Métrique d’Eddington-Finkelstein : rendre traversables les trous de ver
Dans la littérature scientifique, il est communément admis que les forces extrêmes à l’intérieur d’un trou de ver forcent ce dernier à s’étirer et à se rompre comme un élastique dès sa formation. Mais Albert Einstein et Natan Rosen, pionniers de cette théorie, ont bâti leur modèle de trou de ver sur la métrique habituelle de Schwarzschild, et la plupart des modèles de trous de ver utilisent cette même métrique.
Dans leur nouvelle étude, Koiran et ses collègues utilisent donc une autre approche, basée sur la métrique d’Eddington-Finkelstein, qu’ils décrivent dans un article disponible sur le serveur de préimpression arXiv, et qui devrait être publié prochainement dans la revue Journal of Modern Physics D.
Les coordonnées utilisées dans leur modèle sont obtenues, par transformations (de la variable temporelle), à partir de celles de Schwarzschild. Et c’est cette transformation qui amène l’ingrédient principal aboutissant à un tout autre résultat concernant la stabilité de l’objet.

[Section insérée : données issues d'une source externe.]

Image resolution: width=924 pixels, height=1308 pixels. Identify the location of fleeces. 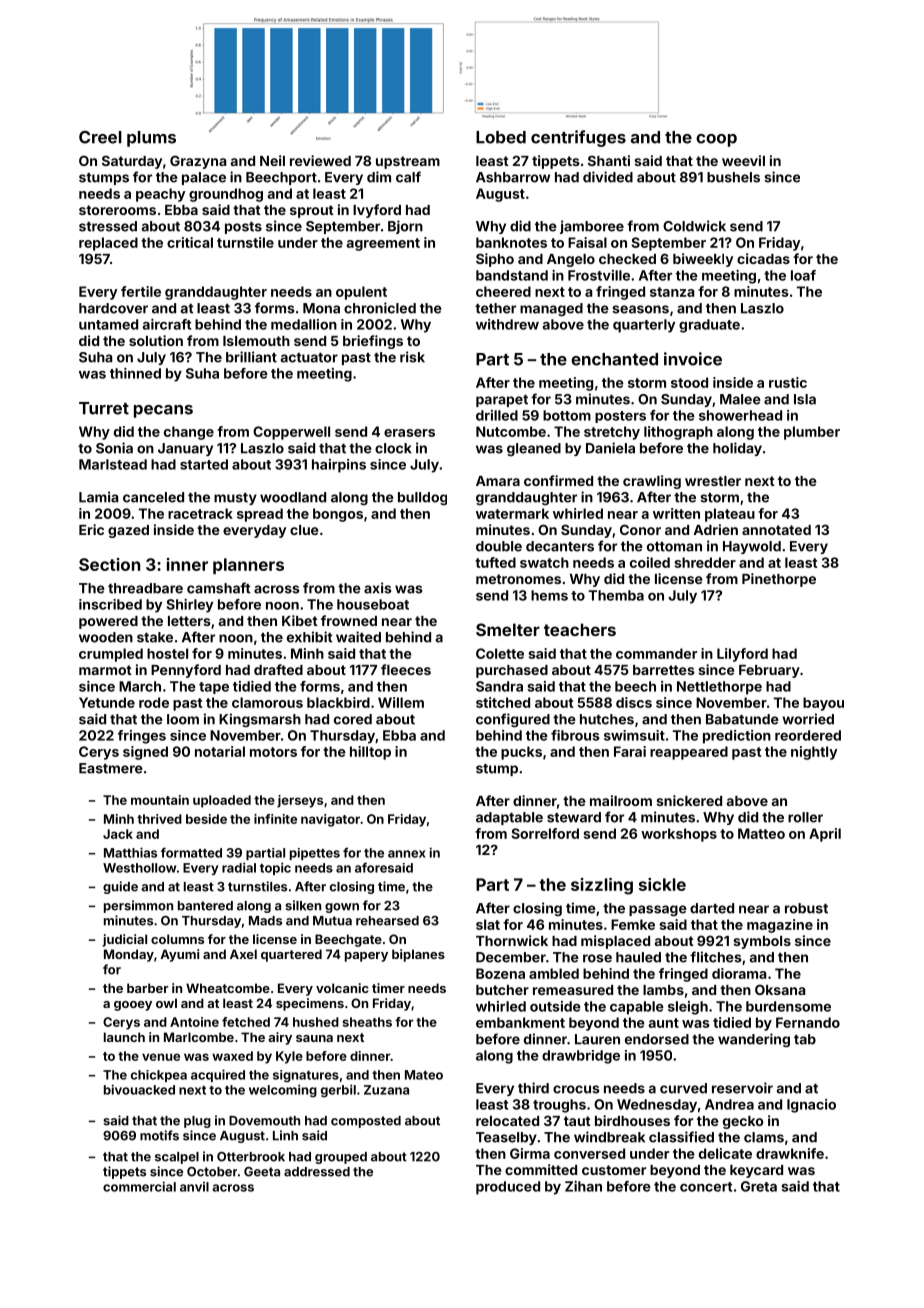
(406, 669).
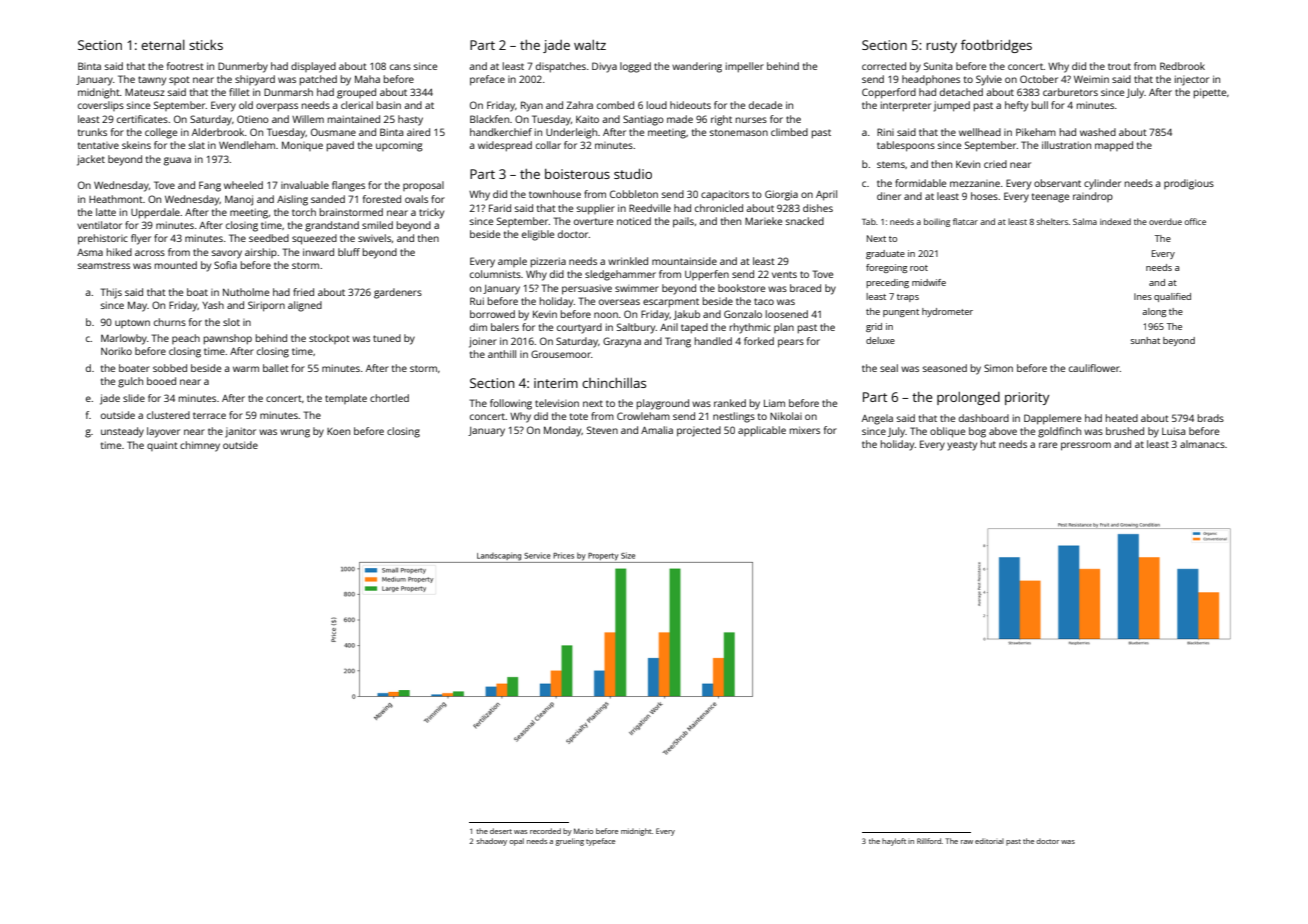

Passer outre l’horizon des événements d’un trou noir
« Il est bien connu qu’une masse test tombant dans un trou noir n’atteint pas l’horizon des événements pour toute valeur finie de la variable temporelle t de Schwarzschild. En revanche, nous montrons que l’horizon des événements est atteint pour une valeur finie de la variable temporelle t′ d’Eddington-Finkelstein », écrivent les chercheurs dans leur document.
Une fois avoir montré que l’horizon des événements d’un trou noir — la limite à partir de laquelle tout objet ou lumière ne peut s’échapper de son attraction gravitationnelle — était atteignable dans leur modèle de trou de ver d’Eddington-Finkelstein, ils ont calculé comment une particule massive traversant un pont d’Einstein-Rosen réagirait. Ils montrent alors que, non seulement la particule atteindrait l’entrée du trou noir, mais elle continuerait sa trajectoire à travers le « tunnel » spatio-temporel, jusqu’à éventuellement atteindre la sortie. Elle serait ainsi éjectée par le trou blanc — qui à l’inverse du trou noir, ne fait qu’expulser de la matière.
« Un tel comportement n’a pas de sens avec la variable temporelle de Schwarzschild, puisqu’il reviendrait à poursuivre la trajectoire de la particule ‘au-delà de la fin des temps’ », concluent les chercheurs dans leur document. Ils suggèrent ainsi que leur modèle serait plus « logique » que les précédents (communément admis) pour expliquer le comportement d’un trou de ver.
Bien entendu, cela n’apporte pas la preuve irréfutable que les trous de ver sont stables et traversables. En effet, il y a bien d’autres facteurs à considérer au-delà de la théorie de la relativité générale, qui pourraient démontrer qu’un tel objet est en réalité « impossible » ou instable en dehors des modèles mathématiques. Des modèles qui, d’ailleurs, empruntent eux-mêmes un certain nombre de raccourcis — imposés par les limites de notre compréhension de l’espace-temps et des forces en jeu.